We can always expand

 e.g.	frotz[- -j + i++] += - -y;
 to	y = y - 1;
 	j = j - 1;
 	frotz[j + i] = frotz[j + i] + y;
 	i= i + 1;
so the real question is, can we avoid rewriting the parse tree? If we remember to perform the initialisation, currently in the "assign" case, at the start of the expression, then there is no reason why we can't deal with each "=" or "+=" operator, just as we deal with operators now, but generating code like that above.

What about expressions without assignment e.g. in control structures or function calls (or in SML)?

The existing algorithms should work, as long as we remember to perform any initialisation currently done at the "assign" node.

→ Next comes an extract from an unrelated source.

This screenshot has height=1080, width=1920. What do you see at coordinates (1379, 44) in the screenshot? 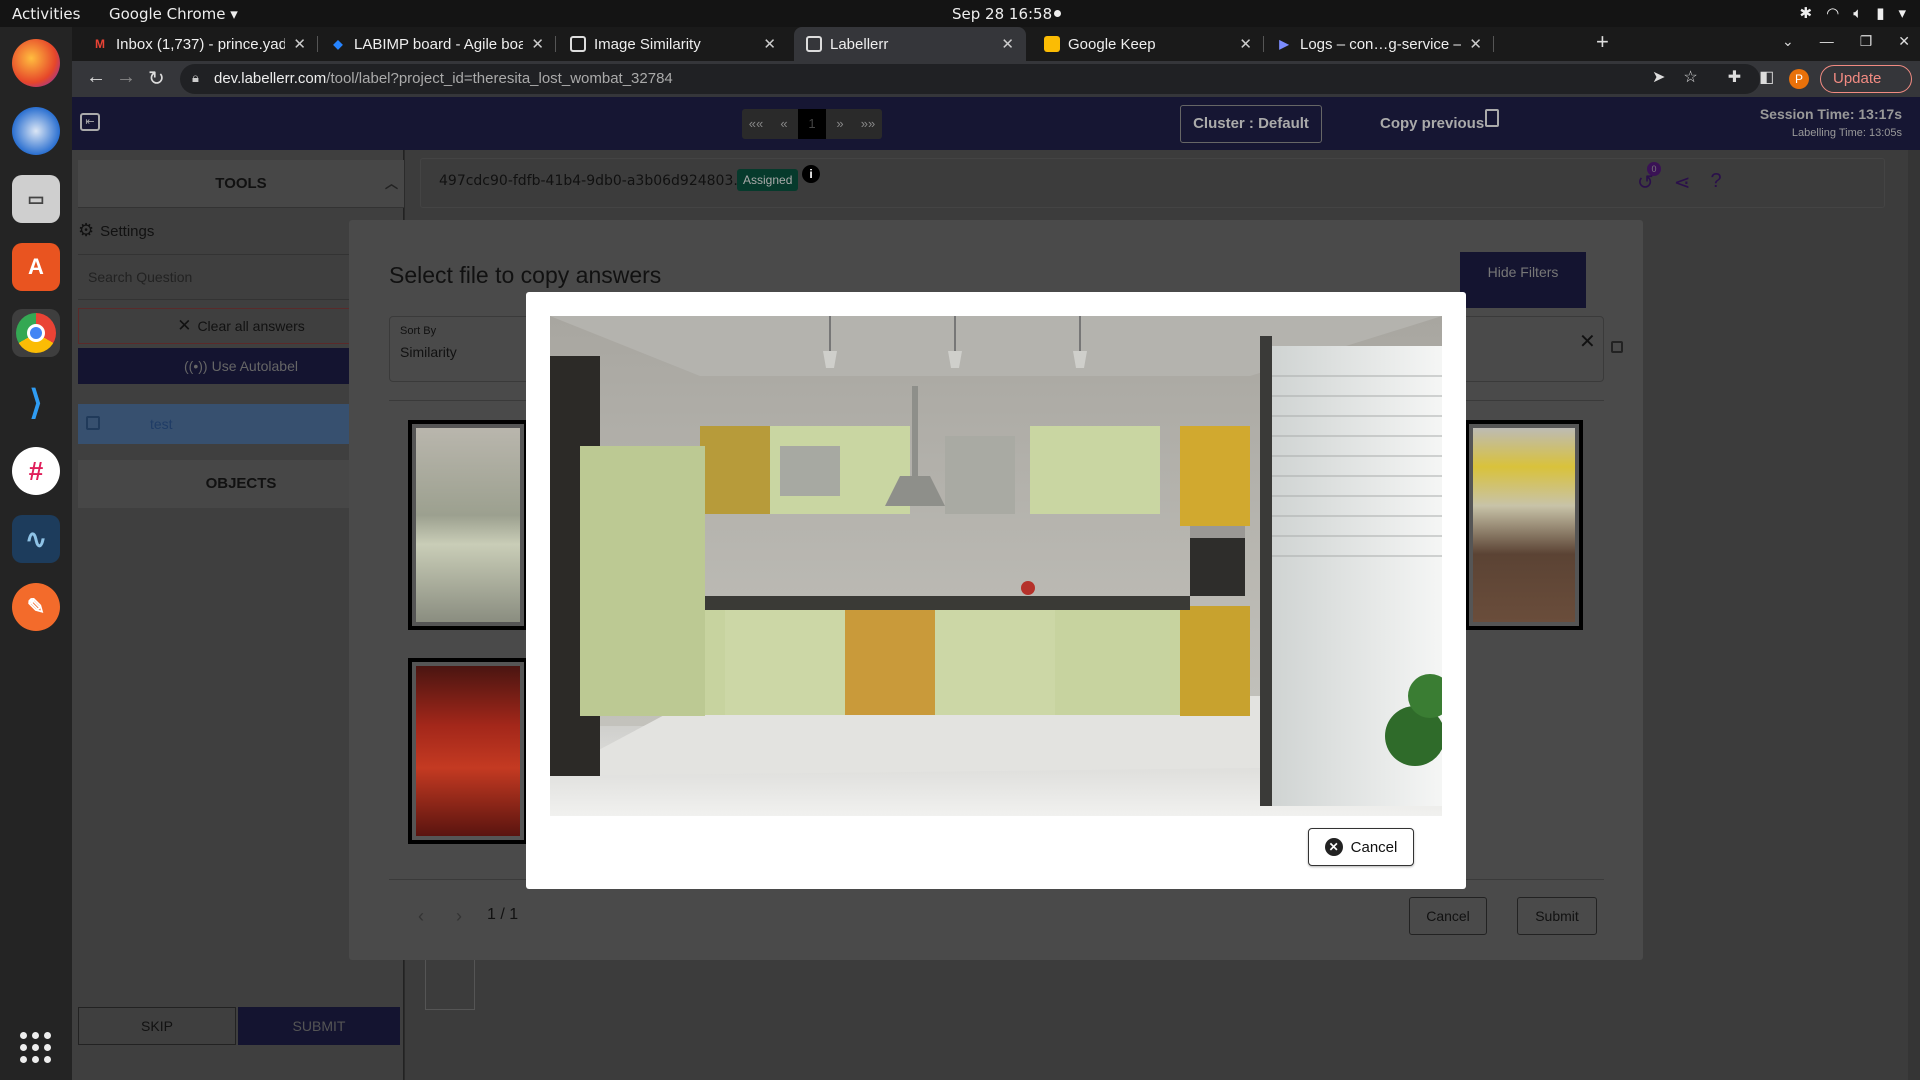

* For any computer you are familiar with, what special cases should we take into account for code optimisation?

e.g. 68000:
ADDQ, SUBQ, MOVEQ etc.
CLR x for x = 0 (similarly TST x etc.)
MOVE y,x for x = y
ADD Dn,x or ADDQ #1,x for x += expression or x++
DBF Dn,label
using ASL/R for */ a power of 2. (carefully!)
etc.

+ Do you know of any computer that would not fit reasonably well into the classification used above? How would you generate code for it?

I don't know of any such computers, but I am sure they exist.